**TASK PROMPT**
Repeat word for word the part of the material that opens with the line containing "You are a computer-use" and runs through the end of the material, both ends included. Leave the pictures out of your answer.

Rows from a screen grounding dataset
========================

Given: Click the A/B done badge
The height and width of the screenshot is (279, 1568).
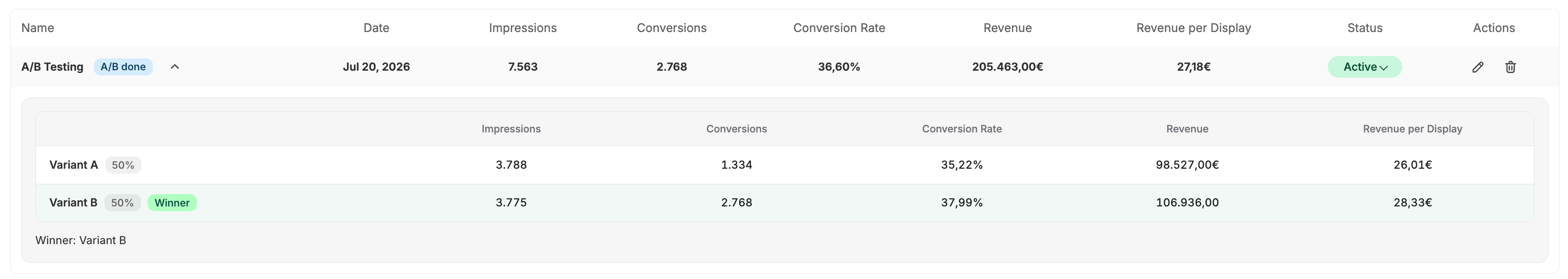Looking at the screenshot, I should [x=123, y=67].

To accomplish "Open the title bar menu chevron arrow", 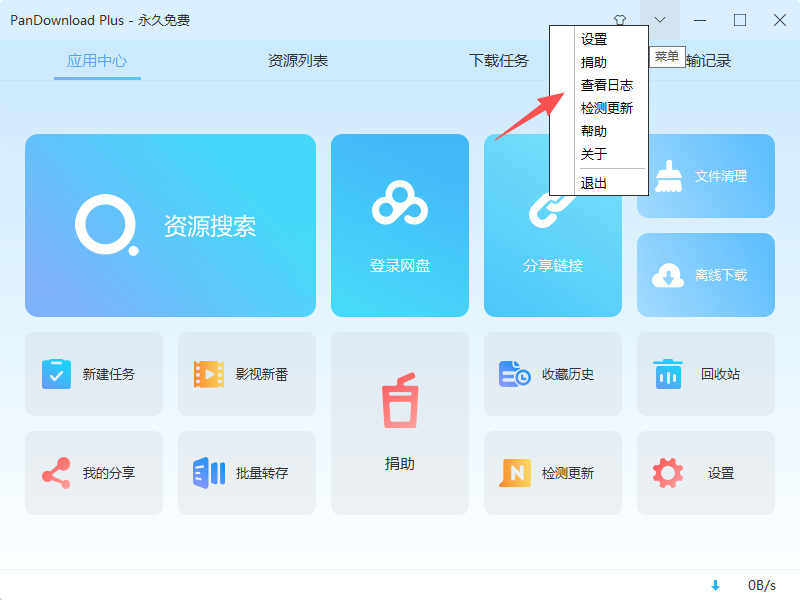I will click(659, 19).
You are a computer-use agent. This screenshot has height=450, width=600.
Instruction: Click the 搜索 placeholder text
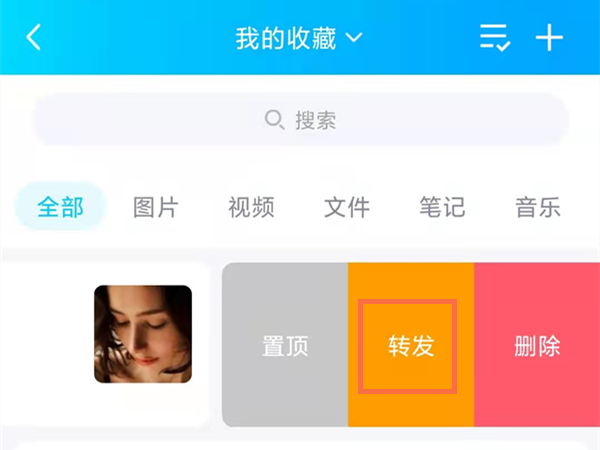(x=315, y=121)
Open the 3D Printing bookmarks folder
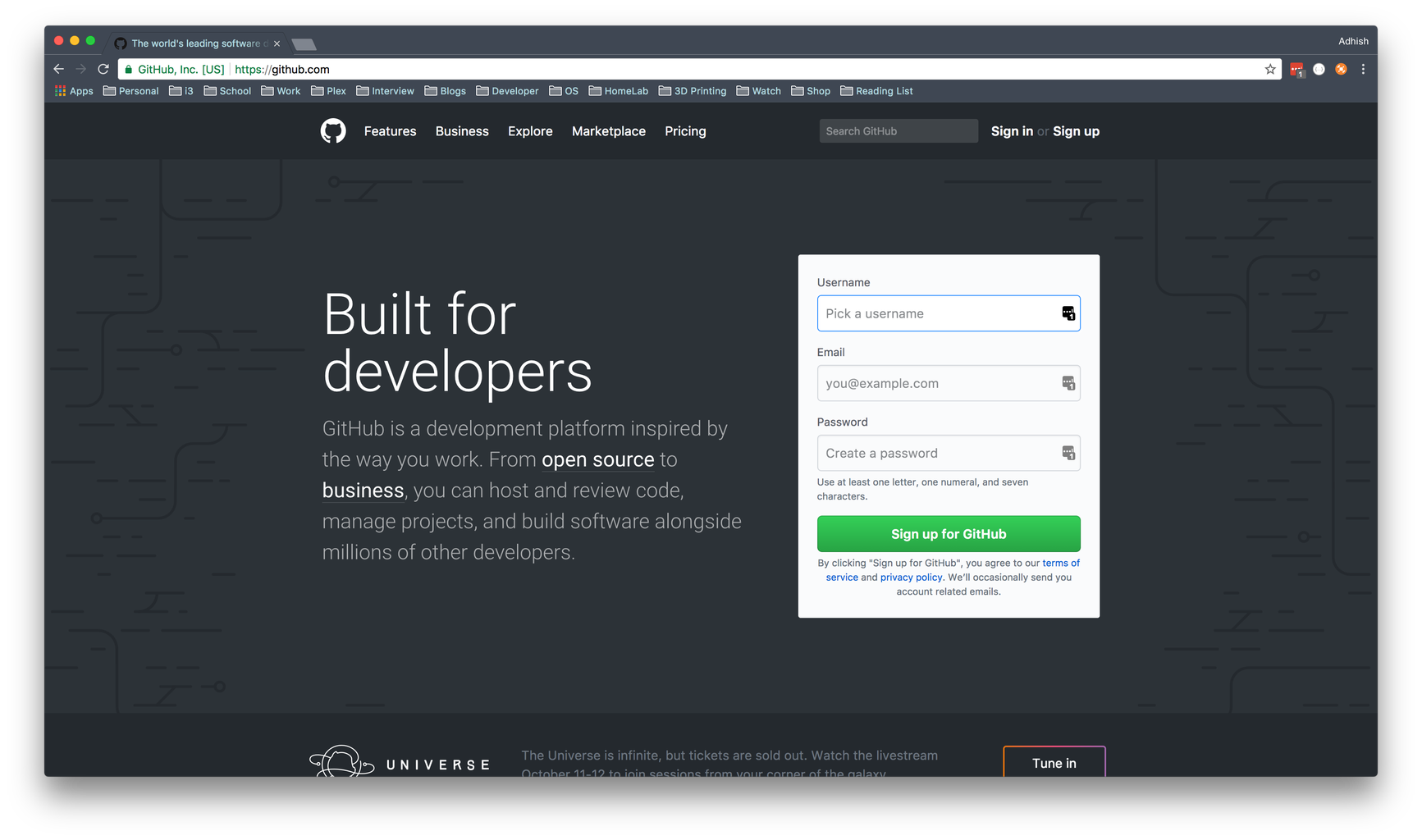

========================

**WRITTEN ANSWER**
You are a computer-use agent. This screenshot has height=450, width=600.
Instruction: Click the 搜索 placeholder text
(x=315, y=121)
Open the 3D Printing bookmarks folder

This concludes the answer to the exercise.